TEXTE EXTRAIT ::
--------------------------------

Wichtiger Hinweis:
Diese Website wird in älteren Versionen von Netscape ohne graphische Elemente dargestellt. Die Funktionalität der Website ist aber trotzdem gewährleistet. Wenn Sie diese Website regelmässig benutzen, empfehlen wir Ihnen, auf Ihrem Computer einen aktuellen Browser zu installieren.
Zurück zur Einstiegsseite Drucken
Grössere Schrift
 
 
Bundesgericht 
Tribunal fédéral 
Tribunale federale 
Tribunal federal 
 
                 
 
 
5A_38/2018  
 
 
Arrêt du 14 mai 2018  
 
IIe Cour de droit civil  
 
Composition 
MM. les Juges fédéraux von Werdt, Président, 
Marazzi et Herrmann. 
Greffière : Mme Feinberg. 
 
Participants à la procédure 
A.________ SA, 
représentée par Me Romain Jordan, avocat, 
recourante, 
 
contre  
 
Etat de Genève, représenté par l'administration fiscale cantonale, Service du contentieux, 
rue du Stand 26, 1204 Genève, 
intimé, 
 
Objet 
mainlevée définitive de l'opposition, 
 
recours contre l'arrêt de la Chambre civile de la Cour de justice du canton de Genève du 14 novembre 2017 (C/26381/2016 ACJC/1454/2017). 
 
 
Faits :  
 
A.  
 
A.a. Le 16 juillet 2014, l'Administration fiscale cantonale genevoise (AFC) a, par pli simple, adressé à A.________ SA un bordereau de taxation d'office n o xxxx concernant l'impôt fédéral direct de l'année 2013, d'un montant de 3'686 fr. La mention " Bordereau valant jugement exécutoire, pas de réclamation dans les 30 jours " a été apposée sur le document par le service du contentieux de l'AFC le 21 décembre 2016.  
 
A.b. Par acte du 25 septembre 2014, A.________ SA a formé réclamation à l'encontre de ce bordereau de taxation.  
Par décision du 16 octobre 2014, l'AFC a déclaré la réclamation irrecevable, au motif qu'elle était tardive. A.________ SA conteste avoir reçu cette décision.

--------------------------------

DONNÉES À EXAMINER ::
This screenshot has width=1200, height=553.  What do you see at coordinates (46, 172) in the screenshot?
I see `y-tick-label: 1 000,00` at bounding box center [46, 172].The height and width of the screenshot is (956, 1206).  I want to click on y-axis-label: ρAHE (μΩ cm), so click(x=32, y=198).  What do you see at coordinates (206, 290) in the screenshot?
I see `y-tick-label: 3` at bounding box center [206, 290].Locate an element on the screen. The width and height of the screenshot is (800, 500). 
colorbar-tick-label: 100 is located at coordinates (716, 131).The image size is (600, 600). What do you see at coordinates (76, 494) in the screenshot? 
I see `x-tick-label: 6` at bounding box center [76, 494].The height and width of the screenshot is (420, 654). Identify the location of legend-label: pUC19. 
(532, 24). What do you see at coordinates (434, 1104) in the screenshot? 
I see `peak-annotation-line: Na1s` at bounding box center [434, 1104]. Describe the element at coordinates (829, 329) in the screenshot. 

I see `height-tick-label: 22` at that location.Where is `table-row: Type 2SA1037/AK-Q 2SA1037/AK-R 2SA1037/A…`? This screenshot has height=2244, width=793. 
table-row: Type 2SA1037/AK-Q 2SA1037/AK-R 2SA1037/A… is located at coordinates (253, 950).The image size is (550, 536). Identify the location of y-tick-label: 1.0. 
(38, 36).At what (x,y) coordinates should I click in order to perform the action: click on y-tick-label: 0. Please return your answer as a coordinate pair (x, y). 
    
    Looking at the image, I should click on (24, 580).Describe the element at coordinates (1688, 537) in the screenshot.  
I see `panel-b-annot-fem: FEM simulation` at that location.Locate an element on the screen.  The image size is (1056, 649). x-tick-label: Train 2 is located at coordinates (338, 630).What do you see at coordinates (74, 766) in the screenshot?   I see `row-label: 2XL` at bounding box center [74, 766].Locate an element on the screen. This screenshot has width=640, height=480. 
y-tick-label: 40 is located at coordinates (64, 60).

--------------------------------

DÉTAIL DE LA TÂCHE :: Extrayez de l'arrêt du Tribunal fédéral le passage qui va de « Etat de Genève, représenté » à « 2017 (C/26381/2016 ACJC/1454/2017). », sans y changer un mot.

RÉPONSE ATTENDUE ::
Etat de Genève, représenté par l'administration fiscale cantonale, Service du contentieux, 
rue du Stand 26, 1204 Genève, 
intimé, 
 
Objet 
mainlevée définitive de l'opposition, 
 
recours contre l'arrêt de la Chambre civile de la Cour de justice du canton de Genève du 14 novembre 2017 (C/26381/2016 ACJC/1454/2017).